Top of Task inputs
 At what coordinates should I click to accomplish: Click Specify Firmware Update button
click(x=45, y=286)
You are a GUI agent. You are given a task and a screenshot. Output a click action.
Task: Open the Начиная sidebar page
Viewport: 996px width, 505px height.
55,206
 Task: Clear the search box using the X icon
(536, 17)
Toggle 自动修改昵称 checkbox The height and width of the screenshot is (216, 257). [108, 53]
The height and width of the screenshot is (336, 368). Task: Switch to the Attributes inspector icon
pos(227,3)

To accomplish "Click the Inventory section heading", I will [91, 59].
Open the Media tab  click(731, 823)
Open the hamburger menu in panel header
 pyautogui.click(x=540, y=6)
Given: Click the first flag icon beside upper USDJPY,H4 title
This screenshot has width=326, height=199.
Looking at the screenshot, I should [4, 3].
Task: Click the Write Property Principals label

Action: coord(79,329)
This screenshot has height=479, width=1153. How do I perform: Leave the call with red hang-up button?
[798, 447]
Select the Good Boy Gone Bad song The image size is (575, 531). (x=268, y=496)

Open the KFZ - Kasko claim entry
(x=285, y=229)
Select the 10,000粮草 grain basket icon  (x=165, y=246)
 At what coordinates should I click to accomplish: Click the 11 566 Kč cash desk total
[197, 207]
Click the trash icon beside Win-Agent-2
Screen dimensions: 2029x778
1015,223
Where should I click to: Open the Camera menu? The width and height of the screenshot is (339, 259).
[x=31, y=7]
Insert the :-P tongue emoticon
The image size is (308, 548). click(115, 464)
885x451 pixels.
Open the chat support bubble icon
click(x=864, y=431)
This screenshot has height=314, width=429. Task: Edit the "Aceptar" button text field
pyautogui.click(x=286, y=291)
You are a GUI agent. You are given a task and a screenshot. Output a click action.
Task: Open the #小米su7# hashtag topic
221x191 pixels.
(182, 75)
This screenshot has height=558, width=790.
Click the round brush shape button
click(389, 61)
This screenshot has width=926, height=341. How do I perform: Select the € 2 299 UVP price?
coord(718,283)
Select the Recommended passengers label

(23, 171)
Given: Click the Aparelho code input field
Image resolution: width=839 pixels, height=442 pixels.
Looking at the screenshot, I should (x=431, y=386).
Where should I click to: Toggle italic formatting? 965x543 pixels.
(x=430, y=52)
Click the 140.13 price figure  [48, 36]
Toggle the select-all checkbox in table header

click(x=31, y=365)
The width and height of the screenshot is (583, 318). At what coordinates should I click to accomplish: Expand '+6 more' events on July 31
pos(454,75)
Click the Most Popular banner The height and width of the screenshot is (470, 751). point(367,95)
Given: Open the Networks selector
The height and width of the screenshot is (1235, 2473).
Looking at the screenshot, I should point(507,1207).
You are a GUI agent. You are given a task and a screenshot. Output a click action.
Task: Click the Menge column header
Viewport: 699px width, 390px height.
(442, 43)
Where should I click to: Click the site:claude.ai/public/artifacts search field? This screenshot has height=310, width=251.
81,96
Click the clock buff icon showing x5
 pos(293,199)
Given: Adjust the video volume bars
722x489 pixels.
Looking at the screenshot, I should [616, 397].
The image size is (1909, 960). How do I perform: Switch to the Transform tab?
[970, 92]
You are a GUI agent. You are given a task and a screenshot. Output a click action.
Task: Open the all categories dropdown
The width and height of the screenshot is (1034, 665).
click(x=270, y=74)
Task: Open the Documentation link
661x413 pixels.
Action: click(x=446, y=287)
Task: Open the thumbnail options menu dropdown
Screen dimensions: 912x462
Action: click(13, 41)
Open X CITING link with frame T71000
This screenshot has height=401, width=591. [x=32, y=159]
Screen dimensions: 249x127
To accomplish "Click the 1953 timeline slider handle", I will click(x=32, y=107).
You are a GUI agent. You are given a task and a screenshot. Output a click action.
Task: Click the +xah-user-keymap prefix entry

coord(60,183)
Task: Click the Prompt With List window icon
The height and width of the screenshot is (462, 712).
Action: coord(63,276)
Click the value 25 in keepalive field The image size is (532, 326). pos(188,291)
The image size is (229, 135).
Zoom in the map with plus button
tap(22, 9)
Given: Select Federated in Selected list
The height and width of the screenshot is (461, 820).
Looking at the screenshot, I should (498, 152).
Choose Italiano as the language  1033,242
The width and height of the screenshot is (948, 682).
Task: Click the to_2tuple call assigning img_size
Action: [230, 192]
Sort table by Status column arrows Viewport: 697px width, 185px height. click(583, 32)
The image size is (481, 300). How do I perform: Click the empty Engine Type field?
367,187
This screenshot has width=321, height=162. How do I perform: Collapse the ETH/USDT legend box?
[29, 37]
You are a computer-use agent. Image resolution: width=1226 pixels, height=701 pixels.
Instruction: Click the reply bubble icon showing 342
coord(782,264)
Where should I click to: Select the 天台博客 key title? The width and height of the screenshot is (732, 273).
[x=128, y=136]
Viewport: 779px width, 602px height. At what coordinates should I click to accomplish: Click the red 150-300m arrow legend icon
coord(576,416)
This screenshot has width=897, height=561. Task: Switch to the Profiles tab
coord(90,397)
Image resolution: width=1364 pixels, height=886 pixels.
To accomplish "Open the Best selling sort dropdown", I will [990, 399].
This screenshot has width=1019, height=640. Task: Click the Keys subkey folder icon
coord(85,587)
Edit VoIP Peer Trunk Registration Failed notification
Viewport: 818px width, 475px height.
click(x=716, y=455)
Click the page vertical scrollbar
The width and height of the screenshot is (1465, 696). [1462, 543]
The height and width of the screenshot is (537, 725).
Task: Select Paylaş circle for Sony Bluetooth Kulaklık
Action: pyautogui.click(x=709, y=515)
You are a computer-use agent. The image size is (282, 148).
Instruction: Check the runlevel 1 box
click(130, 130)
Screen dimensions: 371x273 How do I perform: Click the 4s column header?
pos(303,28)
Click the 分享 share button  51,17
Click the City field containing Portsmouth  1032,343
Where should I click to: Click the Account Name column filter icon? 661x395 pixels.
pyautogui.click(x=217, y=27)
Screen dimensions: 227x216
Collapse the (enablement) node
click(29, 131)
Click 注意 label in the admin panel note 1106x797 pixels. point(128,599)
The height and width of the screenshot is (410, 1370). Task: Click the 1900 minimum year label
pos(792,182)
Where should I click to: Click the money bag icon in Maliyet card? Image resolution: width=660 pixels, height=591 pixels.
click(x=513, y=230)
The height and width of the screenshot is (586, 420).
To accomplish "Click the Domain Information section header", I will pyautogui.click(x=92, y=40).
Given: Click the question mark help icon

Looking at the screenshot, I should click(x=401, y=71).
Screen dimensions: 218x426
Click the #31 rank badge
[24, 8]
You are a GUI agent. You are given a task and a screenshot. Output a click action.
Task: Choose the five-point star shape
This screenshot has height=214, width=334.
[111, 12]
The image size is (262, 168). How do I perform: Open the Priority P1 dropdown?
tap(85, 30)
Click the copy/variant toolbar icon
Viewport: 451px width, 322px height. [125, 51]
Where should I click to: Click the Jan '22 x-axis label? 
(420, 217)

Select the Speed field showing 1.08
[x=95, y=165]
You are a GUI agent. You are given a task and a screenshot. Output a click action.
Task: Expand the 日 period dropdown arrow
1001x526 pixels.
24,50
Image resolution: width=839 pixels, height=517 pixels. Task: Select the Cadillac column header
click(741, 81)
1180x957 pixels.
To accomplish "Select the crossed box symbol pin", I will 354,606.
Bottom of Task inputs
Exercise details:
Search the entries for the word "beside". Copy each line where it appears.

Solution for this exercise:
Given: Click the first flag icon beside upper USDJPY,H4 title
Click the trash icon beside Win-Agent-2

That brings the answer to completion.